Comparisons to address spaces are irrelevant.  See
http://recycledknowledge.blogspot.com/2005/08/unicode-is-big-enough.html
for more on this point.

> > > 9. Once you have a variable-length character representation, it becomes
> > > necessary to incorporate separate means for reading bytes from input
> > > streams. For example this is needed if the programmer wishes to
> > > construct code to process files in (e.g.) UTF-32. This raises a question
> > > about newline canonicalization. My suggestion is that the port's
> > > handling of newlines should be independent of the caller. That is,
> > > read-byte on a text-mode port that would normally convert the input \r\n
> > > to \n should return the byte corresponding to \n. If you want unmangled
> > > bytes, use binary mode input.
> > 
> > The trouble there is that you may want to convert \r\n to \n even if the
> > encoding of the port is UTF-16 or something else not ASCII-compatible;
> > indeed, randomly removing \r bytes (as opposed to characters) will
> > randomly corrupt UTF-16 streams.  Newline handling has to be done
> > after character decoding.
> 
> No. Newline decoding is a policy decision about the *meaning* of the
> newline. The issue is precisely to decide what *is* the character
> decoding.

I think we are talking past each other here.  There is no way in
principle to tell what a newline is until you have decoded the
stream of bytes into characters.  The "t" hack in fopen assumes
that all encodings are upward compatible with ASCII, which turns
out not to be the case.  In addition, we now have five representations
of newline:  CR, LF, CR+LF, NEL (U+0085), LS (U+2028).
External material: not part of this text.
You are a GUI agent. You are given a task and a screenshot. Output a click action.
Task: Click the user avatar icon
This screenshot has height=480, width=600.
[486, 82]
> More generally, *any* decision about what constitutes a character
> codepoint constitutes a form of interpretation. Fundamentally, I am
> arguing that there need to be uninterpreted and interpreted ports.
> 
> However distasteful some may find this on purist grounds, it has worked
> well for many years in practice, and no other approach has been advanced
> that can claim this. Indeed, other approaches have been sufficiently
> malformed as to lead to general acceptance of the distinction between
> "text" and "raw" I/O descriptors.

Provided you deal with the fact that UTF-16 and EBCDIC and other
non-ASCII-compatible encodings cannot be used over "text"
I/O descriptors, this is fine.

> > > 13. Because the Unicode specification is updated and corrected, it is
> > > necessary for the Scheme standard to specify a version.
> > 
> > I disagree.  Almost all the changes are upward compatible, and by careful
> > wording it is possible to avoid those areas where non-upward-compatible
> > changes are possible...
> 
> If you can find a wording that satisfies this objective, I shall be
> happy to adopt it for BitC as well. I considered the matter (though not
> exhaustively), and could not find such a wording.
> 
> For example, various "upwards compatible" corrections have added
> characters to the set of legal identifier characters. This poses a
> problem: if your implementation of Scheme accepts Unicode 4.1 plus
> corrections a+b+c, and my implementation accepts Unicode 4.1, then there
> are well-formed programs that your system will accept and my system will
> not. This is exactly the sort of problem that compatibility seeks to
> preempt.

The method explained above was designed to bypass this problem.
With it, whatever is not forbidden is permitted.

> I do not propose that we should inhibit implementations from adopting
> upward-compatible corrections to Unicode. Rather, I propose that we
> should state the *least* version of Unicode that a compliant system must
> accept, and further that we encourage implementations (or some external
> checking program) to provide some checking mode in which they interpret
> compliance strictly, in order to ensure that a developer can check the
> universal acceptance compliance of their programs.

I have no problem with that.

> shap

-- 
John Cowan  cowan@xxxxxxxx  http://ccil.org/~cowan
In the sciences, we are now uniquely privileged to sit side by side
with the giants on whose shoulders we stand.